Something was going on. Noah was acting different, strange. Since we’d returned from her school, she hadn’t come down from her room. I knew she wasn’t well, and I wanted to see her. Since I’d seen that scar, alarms had started going off. Something had happened to her a long time ago, and something was happening now to make her act like this. Getting drunk until she passed out… That wasn’t Noah, not the Noah I knew, not the one I’d fallen in love with.

She hardly spoke to me. I’d hurt her, and I deserved to be pushed away, but I couldn’t let anything bad happen to her.
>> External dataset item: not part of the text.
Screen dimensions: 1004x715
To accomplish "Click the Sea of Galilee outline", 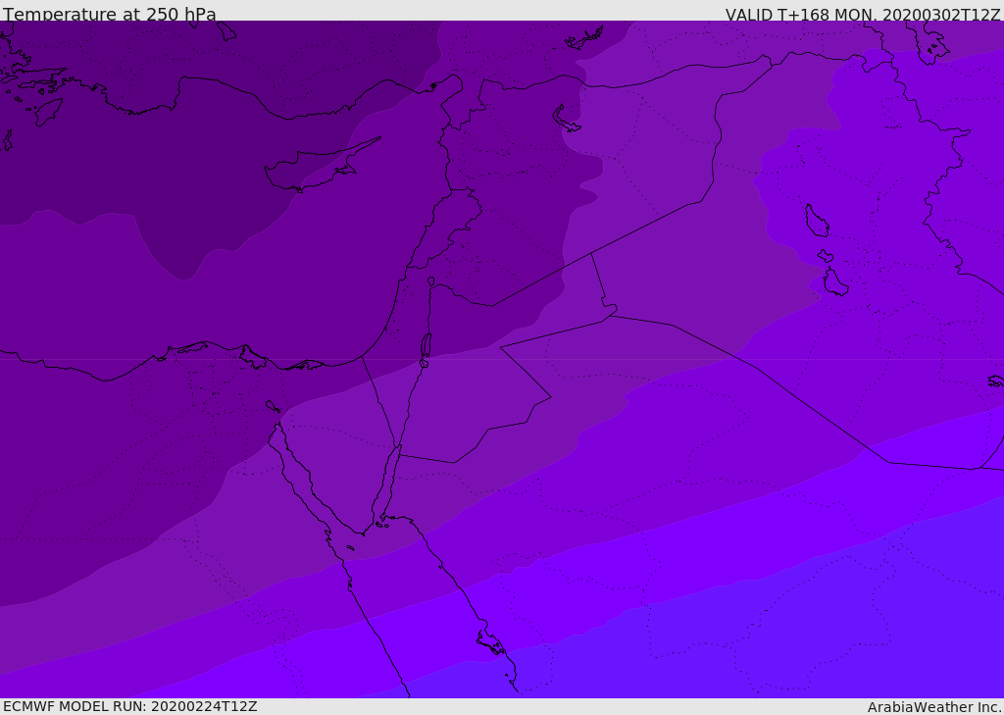I will point(431,281).
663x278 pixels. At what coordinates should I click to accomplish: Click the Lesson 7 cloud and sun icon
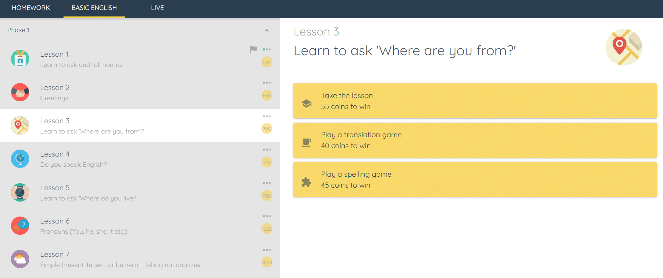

I needed to protect her from that son of a bitch Ronnie, even if that meant following her around or watching her in secret.

My phone rang. I picked up and talked to my sister. I couldn’t be there for her first day of school, and that broke my heart, but I also couldn’t leave Noah alone. I felt guilty, but something told me I needed to be there with her. I told my sister I would visit as soon as I could and wished her a great day at school. I imagined her in her little uniform and herCarsbackpack, and I was filled with remorse.

The days passed, and on Thursday, something knocked me back: I went up to my room after an exhausting day at college and heard laughter and noise coming from Noah’s room. I threw the door open and found her with two guys and three girls. The room was smoky, and the dense odor was unmistakably marijuana. Jenna was there with that dumbass friend of hers Noah had kissed when they’d played spin the bottle. Sophie was there, too, in her uniform skirt and a red bra.

“What the hell is going on here?” I shouted when I saw the spectacle. At least Noah was fully dressed, but she had a little white joint smoking right between her fingers.

“Nicholas, get out!” she shouted, standing up.

I wanted to shake her and kick every single one of them out of there, but instead, I just stepped forward and took the joint out of her hand.